**ABOUT THIS EXERCISE**
Nothing outside the stretch is wanted. Repeat exactly the lines of the listing below from the one that contains "Warenkorb (1007, 1150)" through the one that contains "Kadeco (1316, 1217)", both ends included.

**SOURCE DATA**

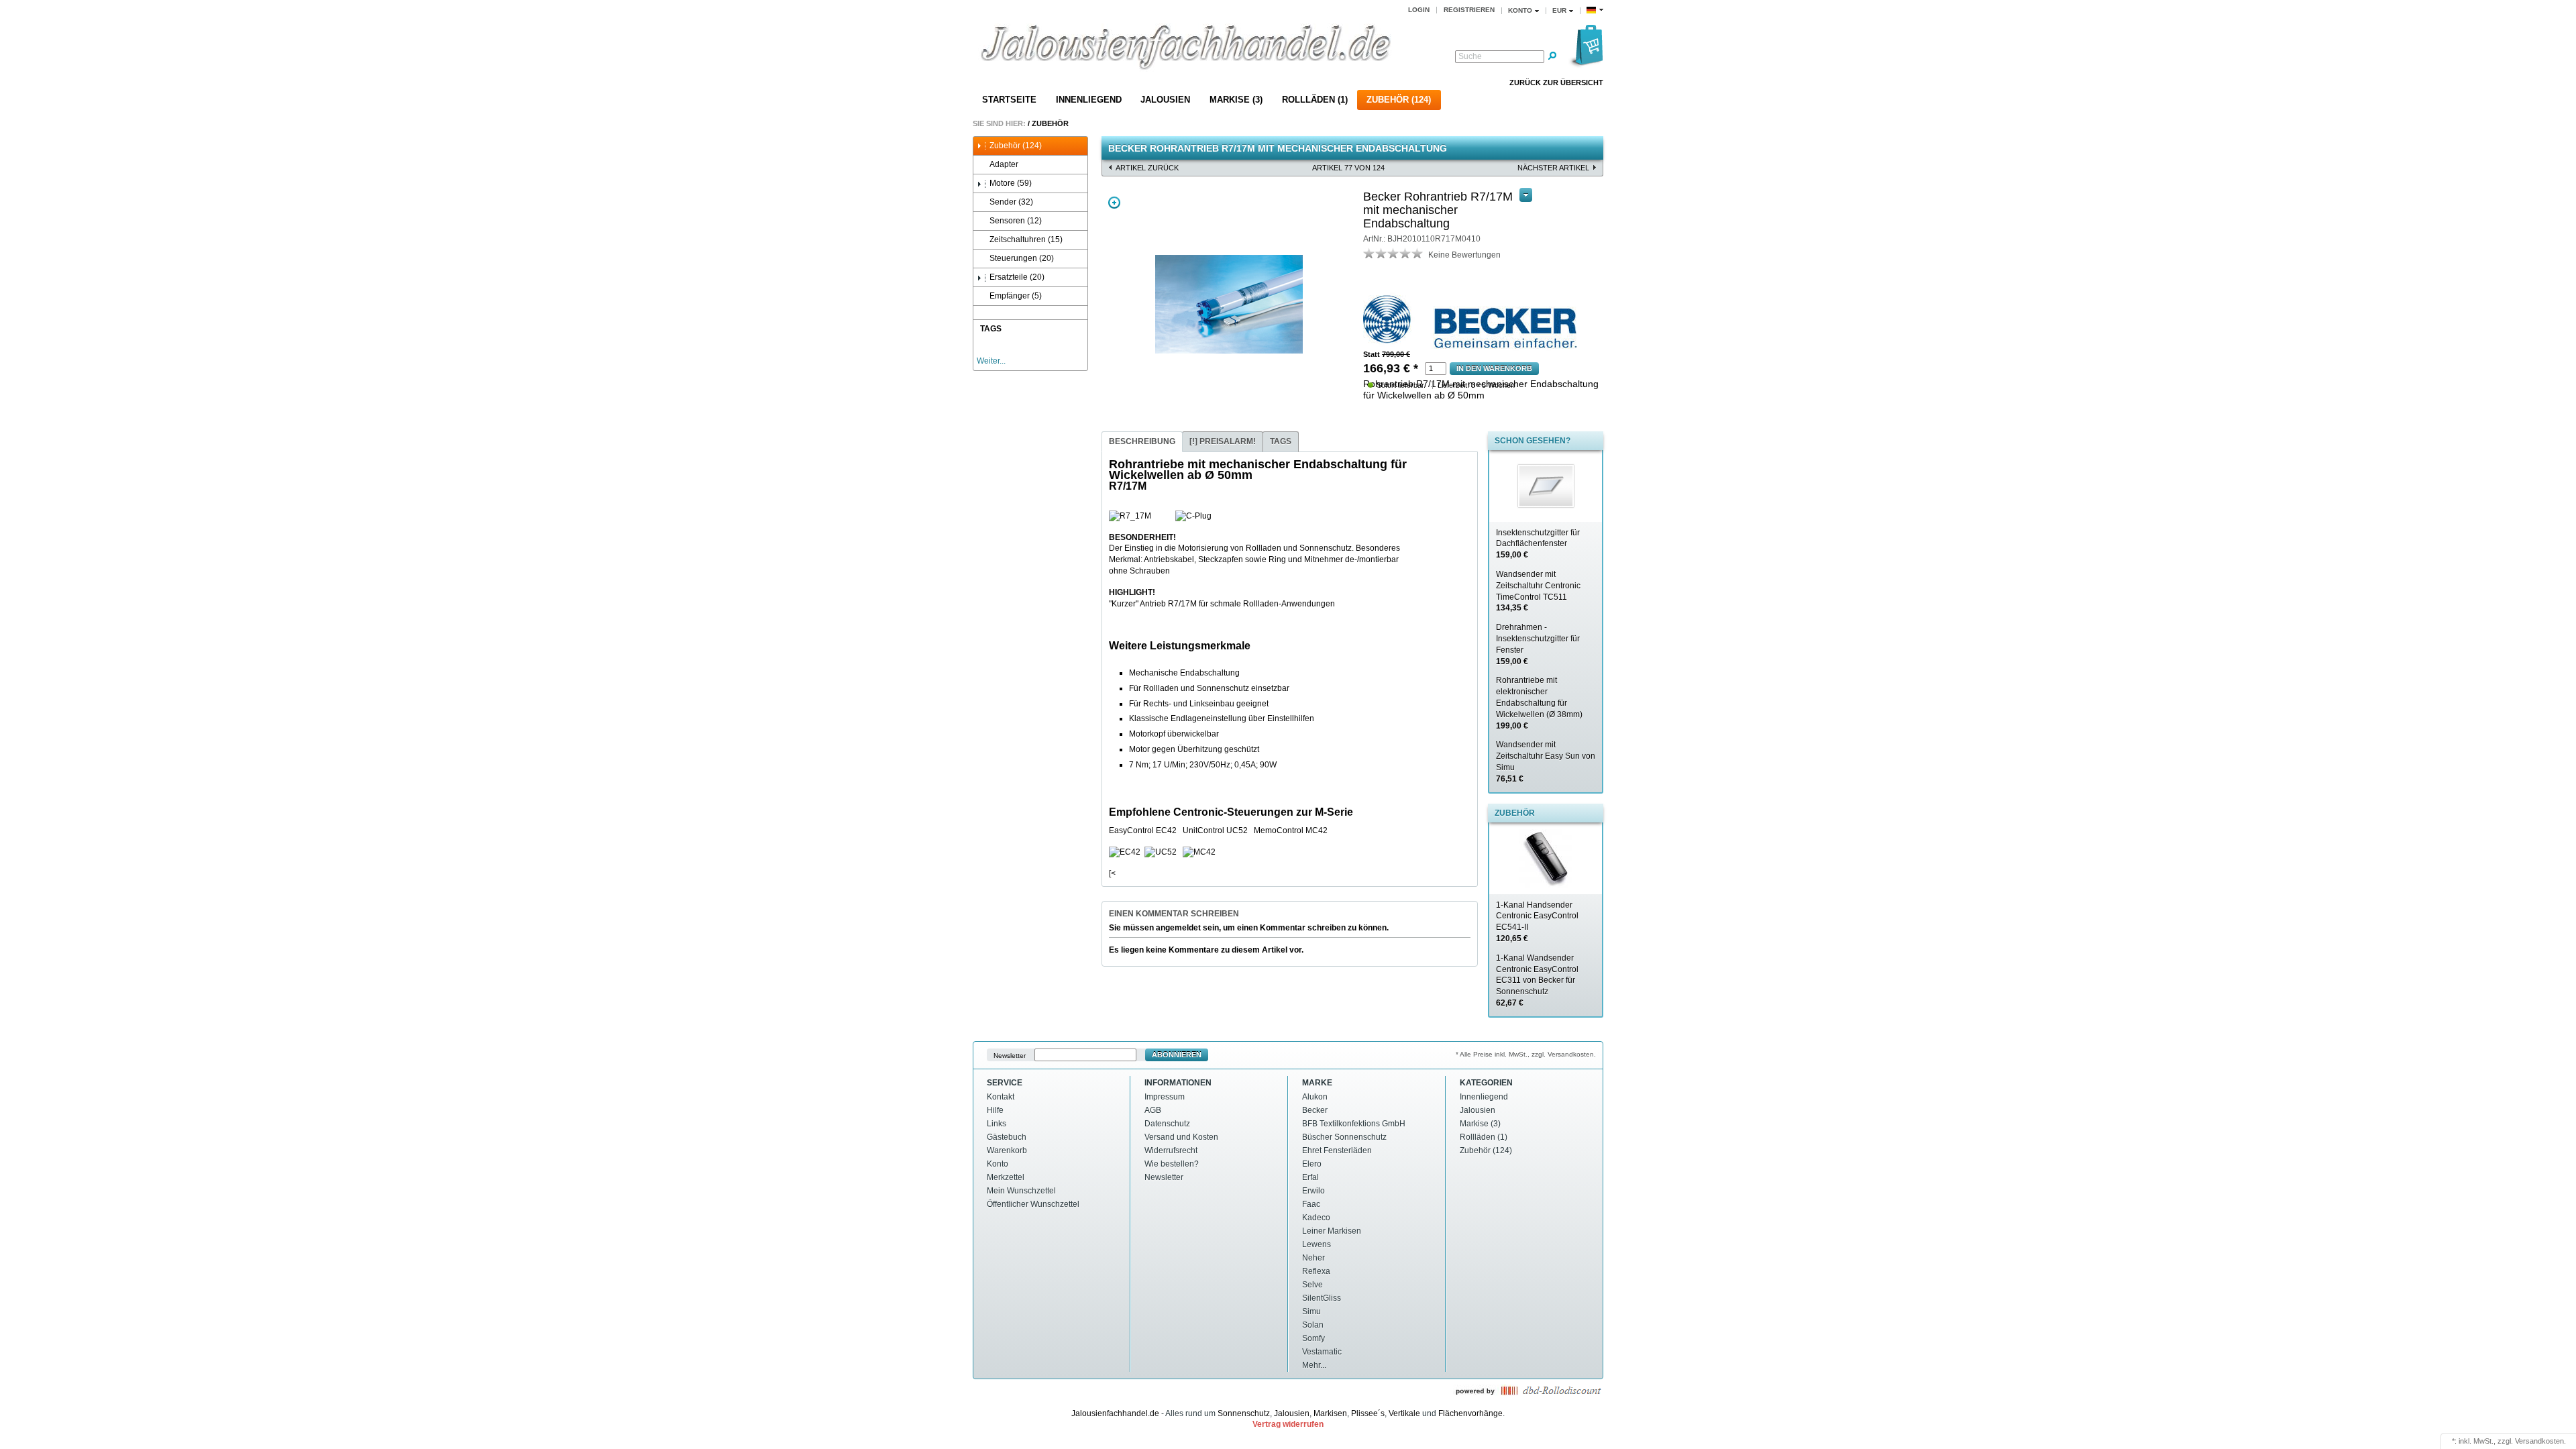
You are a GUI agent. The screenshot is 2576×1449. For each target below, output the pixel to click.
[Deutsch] (1595, 10)
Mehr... (1314, 1365)
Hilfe (995, 1110)
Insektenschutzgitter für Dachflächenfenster (1538, 544)
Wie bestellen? (1171, 1164)
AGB (1152, 1110)
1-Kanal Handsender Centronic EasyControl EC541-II (1537, 921)
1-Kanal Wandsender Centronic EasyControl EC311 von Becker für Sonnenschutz (1537, 980)
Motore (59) (1010, 183)
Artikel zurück (1147, 168)
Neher (1313, 1258)
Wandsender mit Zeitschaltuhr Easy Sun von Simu (1545, 761)
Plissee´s (1368, 1413)
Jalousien (1165, 100)
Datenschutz (1167, 1123)
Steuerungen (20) (1021, 258)
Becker (1315, 1110)
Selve (1312, 1284)
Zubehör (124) (1398, 100)
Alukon (1315, 1097)
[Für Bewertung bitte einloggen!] (1369, 253)
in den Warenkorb (1494, 368)
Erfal (1310, 1177)
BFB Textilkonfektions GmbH (1353, 1123)
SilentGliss (1321, 1298)
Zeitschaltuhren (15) (1026, 239)
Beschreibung (1142, 441)
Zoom (1114, 203)
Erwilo (1313, 1190)
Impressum (1164, 1097)
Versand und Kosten (1181, 1137)
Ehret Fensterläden (1337, 1150)
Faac (1311, 1204)
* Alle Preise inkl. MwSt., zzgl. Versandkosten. (1526, 1054)
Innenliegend (1089, 100)
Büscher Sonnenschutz (1344, 1137)
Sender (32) (1011, 202)
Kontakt (1000, 1097)
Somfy (1313, 1338)
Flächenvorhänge (1470, 1413)
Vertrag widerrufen (1288, 1424)
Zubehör (1050, 123)
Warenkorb (1007, 1150)
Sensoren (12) (1015, 220)
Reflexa (1316, 1271)
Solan (1313, 1325)
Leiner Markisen (1331, 1231)
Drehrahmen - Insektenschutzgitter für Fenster (1538, 644)
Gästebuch (1006, 1137)
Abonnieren (1176, 1055)
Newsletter (1010, 1055)
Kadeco (1316, 1217)
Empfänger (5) (1015, 296)
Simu (1311, 1311)
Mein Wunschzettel (1021, 1190)
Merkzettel (1005, 1177)
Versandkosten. (2540, 1441)
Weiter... (991, 361)
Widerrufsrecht (1170, 1150)
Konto (997, 1164)
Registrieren (1469, 9)
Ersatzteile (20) (1016, 277)
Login (1419, 9)
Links (996, 1123)
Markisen (1330, 1413)
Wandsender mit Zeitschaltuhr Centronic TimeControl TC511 (1538, 591)
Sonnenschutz (1244, 1413)
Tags (1280, 441)
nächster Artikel (1553, 168)
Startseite (1009, 100)
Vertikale (1404, 1413)
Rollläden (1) (1315, 100)
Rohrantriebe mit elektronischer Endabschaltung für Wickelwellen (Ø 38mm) (1539, 703)
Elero (1312, 1164)
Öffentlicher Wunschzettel (1033, 1204)
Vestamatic (1322, 1351)
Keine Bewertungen (1464, 255)
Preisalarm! (1222, 441)
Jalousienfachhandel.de (1115, 1413)
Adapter (1003, 164)
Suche (1470, 56)
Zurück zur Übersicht (1556, 82)
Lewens (1316, 1244)
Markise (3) (1236, 100)
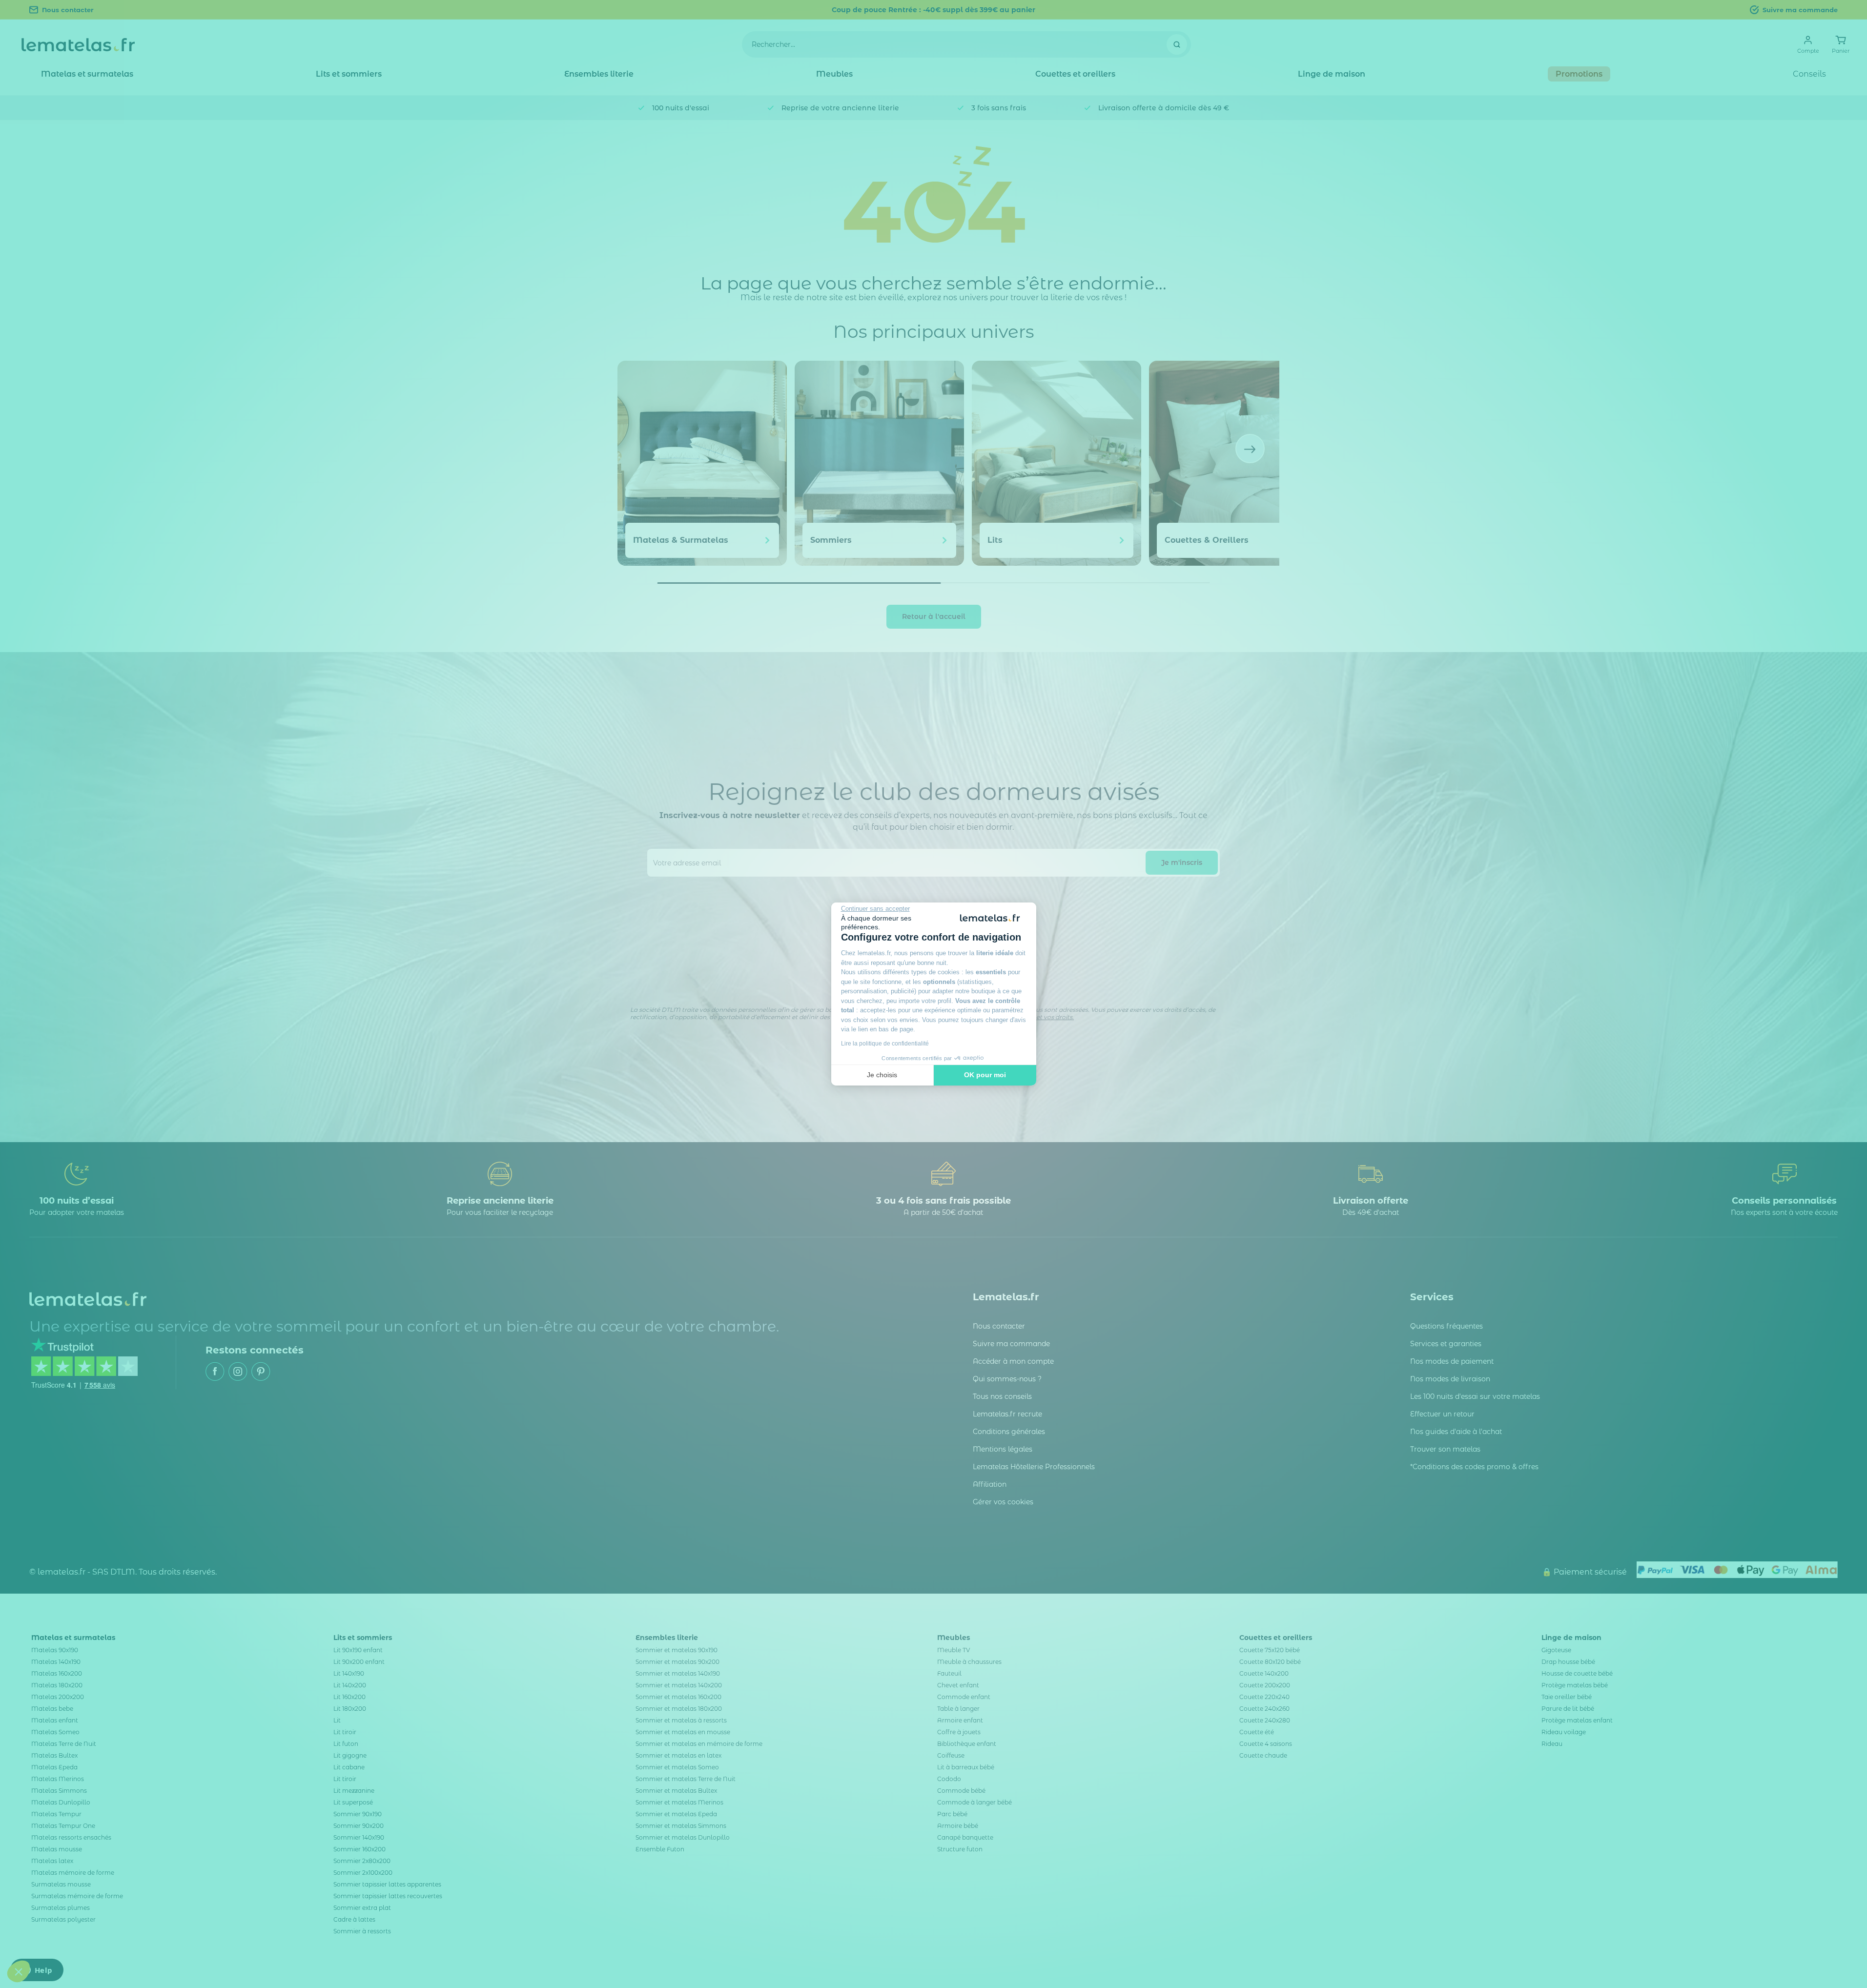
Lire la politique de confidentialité (885, 1043)
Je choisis (882, 1075)
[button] (18, 1971)
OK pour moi (985, 1075)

**WORKED SOLUTION**
Warenkorb (1007, 1150)
Sensoren (12) (1015, 220)
Reflexa (1316, 1271)
Solan (1313, 1325)
Leiner Markisen (1331, 1231)
Drehrahmen - Insektenschutzgitter für Fenster (1538, 644)
Gästebuch (1006, 1137)
Abonnieren (1176, 1055)
Newsletter (1010, 1055)
Kadeco (1316, 1217)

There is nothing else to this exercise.